Monday, June 30, 2008

Meat the Family of Diptera (Flies)

The following are my best ever close up (also known as macro shots, if taken with a macro lens, which these are not) ever taken by me before. I hope you enjoy reading about the insects as much as I did. That's one of the really neat things about taking photos--the ID and bio of each tiny insect is sooooo amazing!

The "Flesh Fly" is the fly that lays it's eggs in things like animal feed, dead bodies of animals, and rotting material. Maggots are what hatch from the eggs. It is named "Flesh" fly, because the larvae (maggots) eat the flesh of the dead animal it has hatched into. The flies, after they complete their larval stage, do not eat flesh, but sweet things like nectar from flowers. Like all the other members of the world wide family Sarcophagidae, it has tiny adhesive pads on it's feet which allows it to "stick" to slick surfaces such as windows and ceilings.
This iridescent "Long-Legged Fly" of the family dolichopodidae, is responsible for eating all those pesky mites, thrips, psocids, aphids, and insect larvae that eat away at garden plants. Since they naturaly eat pest insects, they play an important role in keeping the pest population down. The Long-legged fly has many variations, some pretty, others dull. This fly eats by crushing the outer body wall and sucking out the body fluids absorbed by it's pseudotrachea.

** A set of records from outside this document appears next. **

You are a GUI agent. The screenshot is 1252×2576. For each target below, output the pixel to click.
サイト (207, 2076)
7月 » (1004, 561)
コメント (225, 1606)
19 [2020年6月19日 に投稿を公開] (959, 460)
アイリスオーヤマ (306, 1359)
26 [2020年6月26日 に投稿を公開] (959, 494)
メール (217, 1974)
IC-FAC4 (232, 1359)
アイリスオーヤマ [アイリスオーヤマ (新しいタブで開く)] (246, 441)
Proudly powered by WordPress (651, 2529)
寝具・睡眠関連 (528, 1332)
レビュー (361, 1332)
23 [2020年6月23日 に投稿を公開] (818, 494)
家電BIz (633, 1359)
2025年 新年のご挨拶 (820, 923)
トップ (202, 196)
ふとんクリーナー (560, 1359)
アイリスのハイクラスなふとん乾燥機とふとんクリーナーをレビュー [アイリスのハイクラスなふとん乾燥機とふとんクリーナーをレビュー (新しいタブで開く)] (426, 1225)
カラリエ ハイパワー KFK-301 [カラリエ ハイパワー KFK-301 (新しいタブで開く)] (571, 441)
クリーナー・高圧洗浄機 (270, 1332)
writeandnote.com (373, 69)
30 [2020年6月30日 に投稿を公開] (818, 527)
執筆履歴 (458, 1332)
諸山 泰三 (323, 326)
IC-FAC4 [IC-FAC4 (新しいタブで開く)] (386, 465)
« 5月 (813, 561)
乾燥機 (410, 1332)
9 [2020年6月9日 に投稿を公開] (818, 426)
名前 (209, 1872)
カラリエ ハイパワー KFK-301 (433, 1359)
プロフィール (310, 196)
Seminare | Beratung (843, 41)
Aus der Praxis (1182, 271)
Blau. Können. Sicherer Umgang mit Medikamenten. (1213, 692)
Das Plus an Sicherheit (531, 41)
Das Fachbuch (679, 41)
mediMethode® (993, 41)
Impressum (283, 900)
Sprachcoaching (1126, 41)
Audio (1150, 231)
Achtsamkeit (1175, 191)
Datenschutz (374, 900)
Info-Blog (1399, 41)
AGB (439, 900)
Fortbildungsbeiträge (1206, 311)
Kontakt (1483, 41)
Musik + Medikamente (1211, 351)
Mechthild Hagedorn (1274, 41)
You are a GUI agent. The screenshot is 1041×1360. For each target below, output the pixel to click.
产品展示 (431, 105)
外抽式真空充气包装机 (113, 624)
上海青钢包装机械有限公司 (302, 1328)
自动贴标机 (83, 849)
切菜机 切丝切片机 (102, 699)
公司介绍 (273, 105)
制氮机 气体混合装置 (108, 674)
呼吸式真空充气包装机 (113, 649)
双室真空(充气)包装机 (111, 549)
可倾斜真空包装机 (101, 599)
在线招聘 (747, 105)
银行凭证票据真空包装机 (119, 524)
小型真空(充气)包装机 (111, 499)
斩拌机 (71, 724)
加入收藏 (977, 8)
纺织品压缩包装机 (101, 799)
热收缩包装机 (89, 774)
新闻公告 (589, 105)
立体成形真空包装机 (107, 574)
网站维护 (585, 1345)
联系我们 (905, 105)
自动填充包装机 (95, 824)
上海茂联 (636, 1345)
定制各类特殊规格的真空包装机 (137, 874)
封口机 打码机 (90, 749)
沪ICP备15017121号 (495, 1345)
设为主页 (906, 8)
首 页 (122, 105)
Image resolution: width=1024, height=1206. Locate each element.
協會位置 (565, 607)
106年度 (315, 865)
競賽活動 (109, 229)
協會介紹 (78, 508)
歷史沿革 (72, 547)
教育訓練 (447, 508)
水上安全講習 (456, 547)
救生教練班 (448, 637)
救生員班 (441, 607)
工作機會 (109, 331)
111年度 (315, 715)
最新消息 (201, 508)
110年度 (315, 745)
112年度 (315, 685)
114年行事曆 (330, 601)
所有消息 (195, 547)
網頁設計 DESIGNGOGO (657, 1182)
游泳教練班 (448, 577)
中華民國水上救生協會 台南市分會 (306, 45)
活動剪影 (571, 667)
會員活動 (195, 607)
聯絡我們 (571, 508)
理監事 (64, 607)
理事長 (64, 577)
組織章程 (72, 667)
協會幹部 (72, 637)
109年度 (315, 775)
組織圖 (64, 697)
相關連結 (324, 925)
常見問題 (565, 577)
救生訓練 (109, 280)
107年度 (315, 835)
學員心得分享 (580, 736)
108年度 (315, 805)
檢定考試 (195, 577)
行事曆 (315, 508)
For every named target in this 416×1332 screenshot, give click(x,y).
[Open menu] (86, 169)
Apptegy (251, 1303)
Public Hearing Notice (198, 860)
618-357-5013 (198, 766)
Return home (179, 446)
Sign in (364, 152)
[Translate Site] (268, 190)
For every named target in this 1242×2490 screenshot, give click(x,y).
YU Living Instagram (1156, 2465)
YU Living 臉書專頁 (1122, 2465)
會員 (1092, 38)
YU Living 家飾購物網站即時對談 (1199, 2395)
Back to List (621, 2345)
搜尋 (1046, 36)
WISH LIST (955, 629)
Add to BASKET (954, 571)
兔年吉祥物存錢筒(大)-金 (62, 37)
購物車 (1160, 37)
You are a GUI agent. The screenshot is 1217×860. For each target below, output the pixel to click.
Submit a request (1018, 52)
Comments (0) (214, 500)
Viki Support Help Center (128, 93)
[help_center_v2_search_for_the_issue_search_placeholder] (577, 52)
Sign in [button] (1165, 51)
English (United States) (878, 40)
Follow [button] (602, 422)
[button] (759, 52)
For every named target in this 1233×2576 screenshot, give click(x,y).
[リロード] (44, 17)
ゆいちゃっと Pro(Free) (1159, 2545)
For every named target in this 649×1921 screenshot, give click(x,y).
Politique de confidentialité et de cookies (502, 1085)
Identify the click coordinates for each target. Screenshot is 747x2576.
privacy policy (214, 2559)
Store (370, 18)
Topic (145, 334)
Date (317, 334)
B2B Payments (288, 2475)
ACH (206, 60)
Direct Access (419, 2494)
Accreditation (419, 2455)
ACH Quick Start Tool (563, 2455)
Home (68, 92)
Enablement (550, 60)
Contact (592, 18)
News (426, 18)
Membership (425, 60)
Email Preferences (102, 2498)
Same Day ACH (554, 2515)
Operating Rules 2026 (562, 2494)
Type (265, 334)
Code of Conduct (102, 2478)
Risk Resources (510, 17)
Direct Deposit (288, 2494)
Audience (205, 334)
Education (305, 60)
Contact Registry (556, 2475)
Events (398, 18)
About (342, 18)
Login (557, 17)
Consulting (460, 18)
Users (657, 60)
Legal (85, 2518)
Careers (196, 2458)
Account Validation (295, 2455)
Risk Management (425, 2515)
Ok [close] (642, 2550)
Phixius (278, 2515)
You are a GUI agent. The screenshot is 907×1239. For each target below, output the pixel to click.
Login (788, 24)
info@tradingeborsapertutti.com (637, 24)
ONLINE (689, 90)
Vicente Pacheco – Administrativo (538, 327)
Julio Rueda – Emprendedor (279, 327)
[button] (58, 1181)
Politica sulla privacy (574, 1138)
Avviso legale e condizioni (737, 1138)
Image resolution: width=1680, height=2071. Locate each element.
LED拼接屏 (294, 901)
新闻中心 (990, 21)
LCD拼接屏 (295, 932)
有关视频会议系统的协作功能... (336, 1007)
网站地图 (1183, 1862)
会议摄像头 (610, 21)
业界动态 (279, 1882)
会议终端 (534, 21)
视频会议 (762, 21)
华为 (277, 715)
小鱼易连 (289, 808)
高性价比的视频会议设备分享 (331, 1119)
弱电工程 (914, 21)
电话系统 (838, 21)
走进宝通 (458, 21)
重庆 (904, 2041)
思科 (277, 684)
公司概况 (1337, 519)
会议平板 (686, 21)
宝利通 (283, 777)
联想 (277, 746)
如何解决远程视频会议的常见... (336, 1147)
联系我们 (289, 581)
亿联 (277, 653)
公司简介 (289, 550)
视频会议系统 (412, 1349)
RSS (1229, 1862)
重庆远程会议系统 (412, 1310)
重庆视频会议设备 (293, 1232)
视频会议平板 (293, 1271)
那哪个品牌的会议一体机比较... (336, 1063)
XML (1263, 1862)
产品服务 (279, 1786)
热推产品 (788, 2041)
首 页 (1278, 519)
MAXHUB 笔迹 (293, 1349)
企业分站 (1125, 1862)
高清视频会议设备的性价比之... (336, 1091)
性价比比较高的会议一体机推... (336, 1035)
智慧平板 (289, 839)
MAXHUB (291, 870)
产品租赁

(Both above photos are the same type of insect.) The "Dung Fly" is just one of those everyday tiny little flies you see in your garden, or anywhere, on or near plants. Some larvae live in dung, others are leaf miners, stem-borers or feed in seed capsules, while others are aquatic predators or predators on other insect larvae.
The "Robber Fly", an opportunistic hunter, perchases itself in a sunny spot, and waits for lunch to arrive. When it does, it will catch it in mid air, and, in flight, spear it's prey with it's probiscus, injecting two enzymes, one, a neurotoxic enzyme, to parralize it, and the other, a proteolytic enzyme, which breaks down the protiens in the body tissue. Upon landing again, the robber fly will slowly suck the liquified proteins out of the paralized insect, and toss the remains aside. Then, with an endlessly voracious appitite, the it will repearch and await another carefree insect.

2 comments:

BuddingAuthor said...

Very nice!
btw, is this the new blog?
-Annie

The Naturalist said...

yes, it is. I just started it off with posts I'd already done in the other blog, because I really like these posts.